Some large stones in the Kiso Valley are called "Onikuma stones." Given their size and placement, they are attributed to onikuma. Local tradition states that onikuma throw these stones, larger than ten people together could move, at humans from the mountains above.

The method to kill an onikuma was to hollow out a large tree into a tube like a well lining and use it to block up the mouth of the nest of vines, then plunge poles through the hollow trunk into the nest. When the disoriented onikuma made its way to the opening, it would be attacked with spears and guns. It is said that in the Kyōhō era, when several onikuma were killed, each skin when spread out covered an area of six tatami mats (about 10 square meters) or more.

Additionally, in Hokkaido, bears that attacked humans were feared as onikuma.

==In popular culture==
===Television===
An Onikuma appeared in the Monster High episode "The Monstering". While its ability to throw rocks remains intact, the Onikuma can be subdued by tickling it. The Onikuma named Kuma (voiced by Sekai Murashige) found its way onto Monster High property and went on a rampage.

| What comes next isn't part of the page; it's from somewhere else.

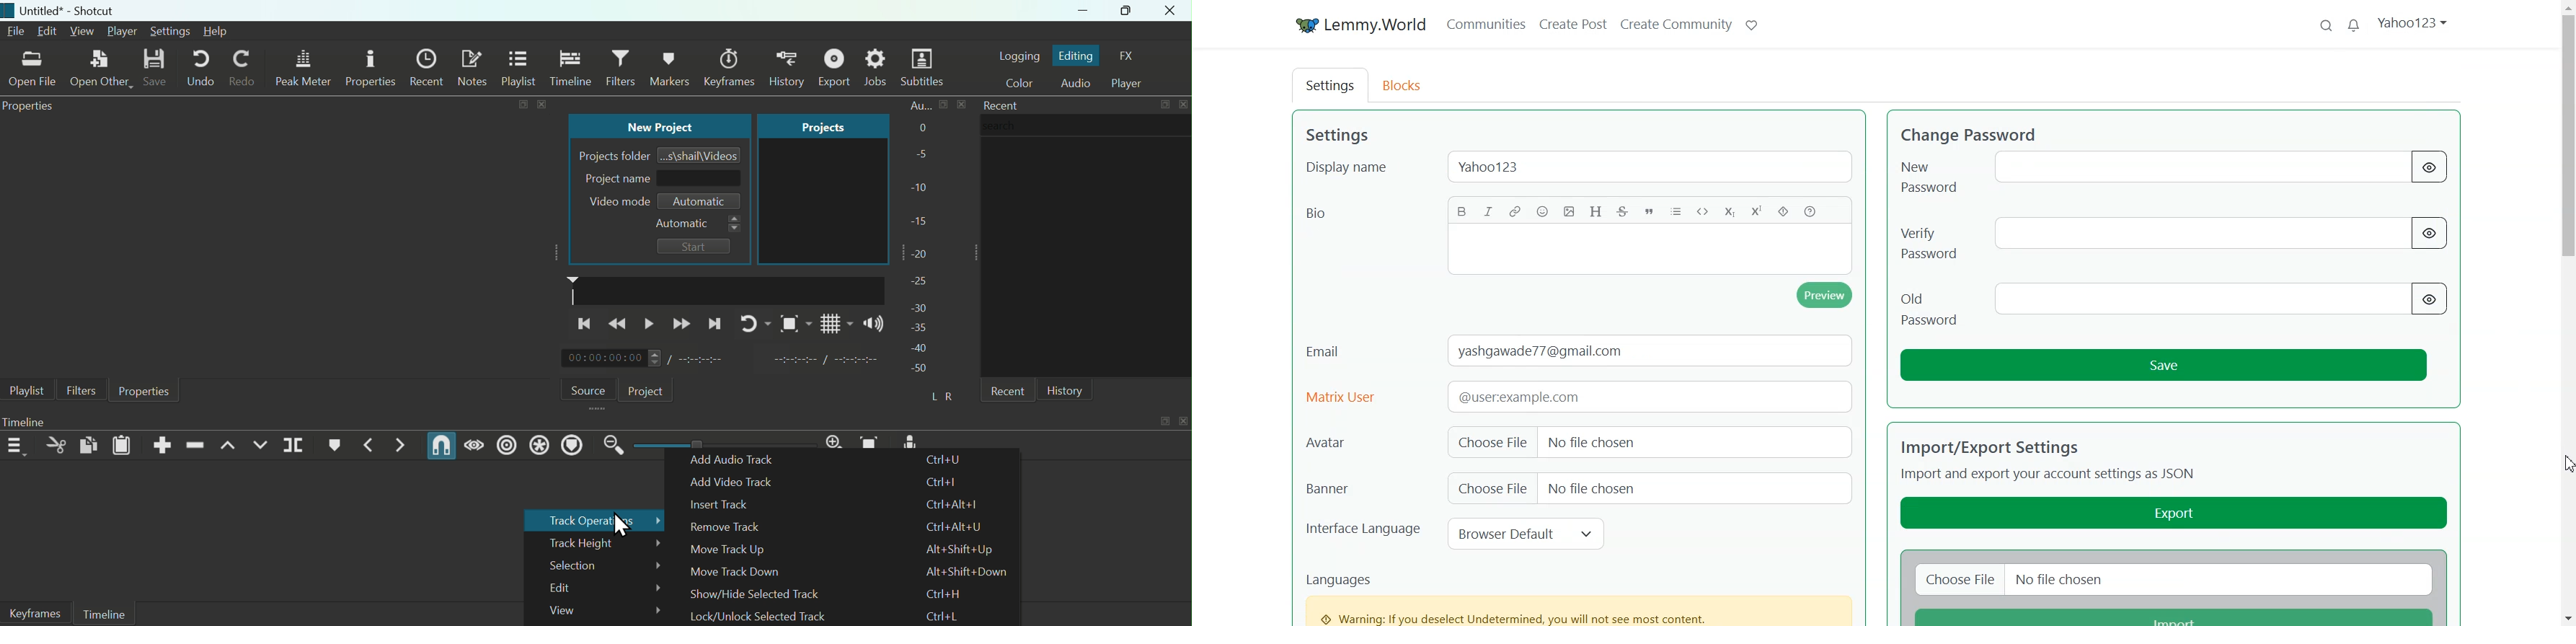 The height and width of the screenshot is (644, 2576). What do you see at coordinates (923, 252) in the screenshot?
I see `-20` at bounding box center [923, 252].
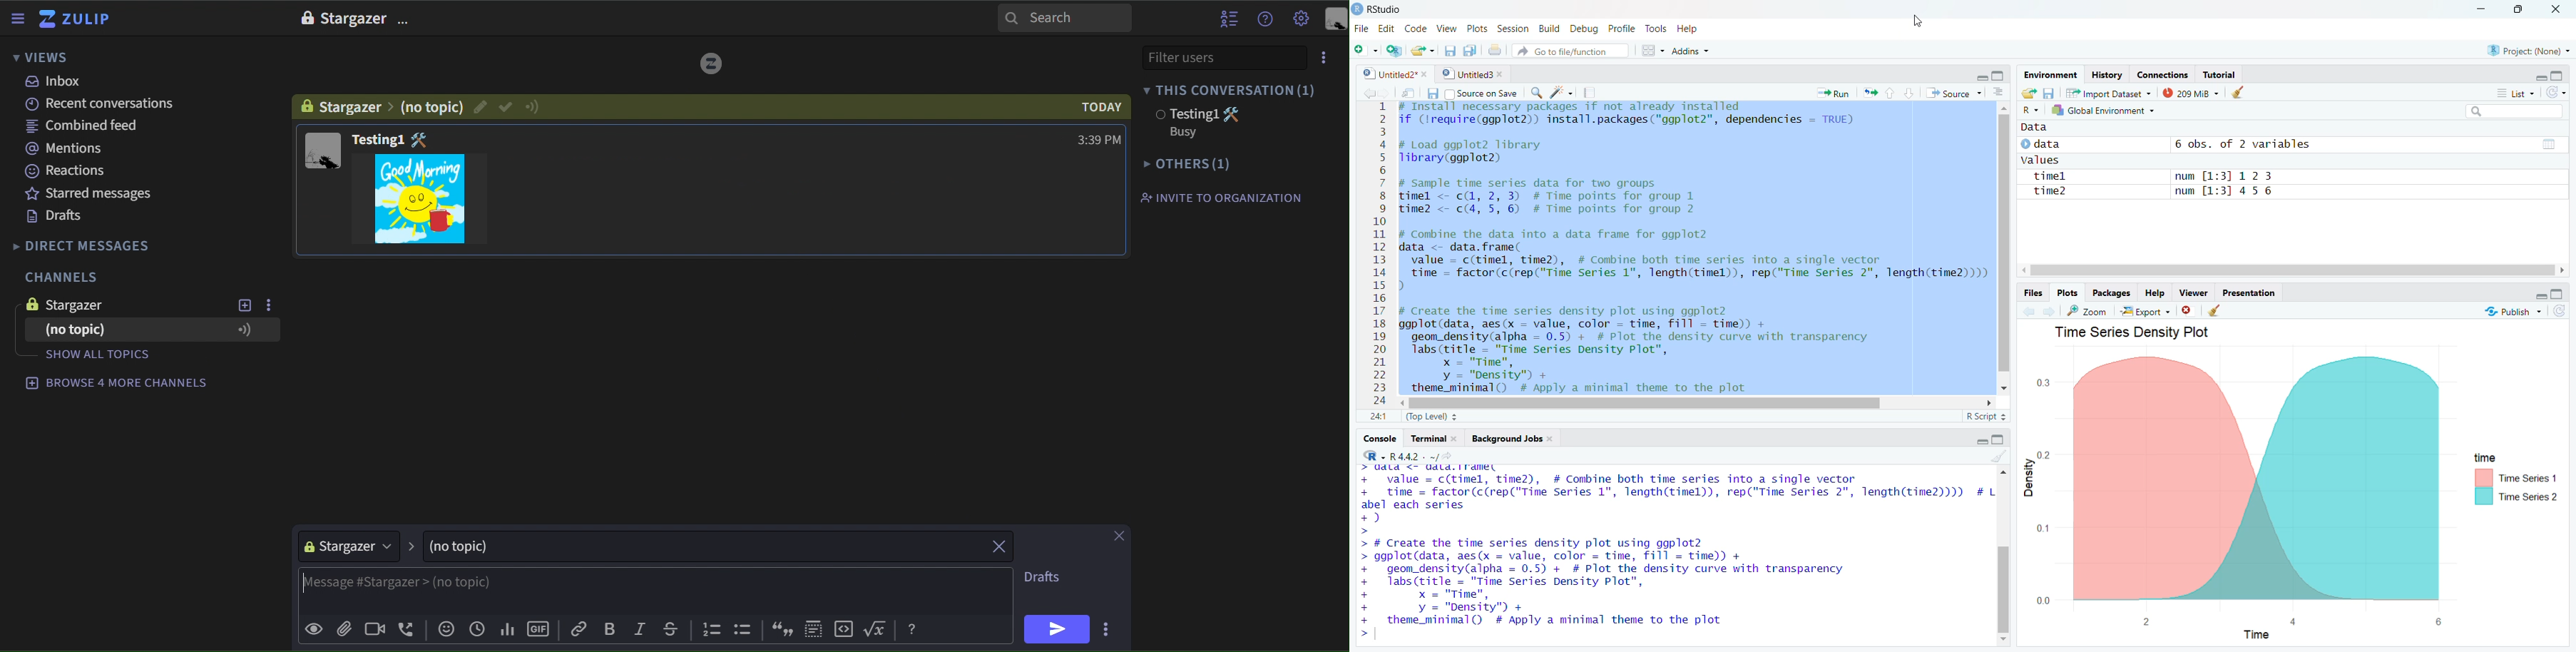 This screenshot has width=2576, height=672. Describe the element at coordinates (534, 106) in the screenshot. I see `active status` at that location.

When Clawdeen Wolf had her first transformation into a werewolf, she was able to tickle Kuma. Both were later accepted into Monster High. By the episode "Creature Clash", Kuma learned how to speak.

===Film===
Onikuma (2016) is a hybrid live-action/stop motion animation short film directed by Alessia Cecchet that premiered at the 34th Torino Film Festival, Italy in November 2016.

===Music===
OniKuma is a extreme metal group from White Sulphur Springs, West Virginia USA.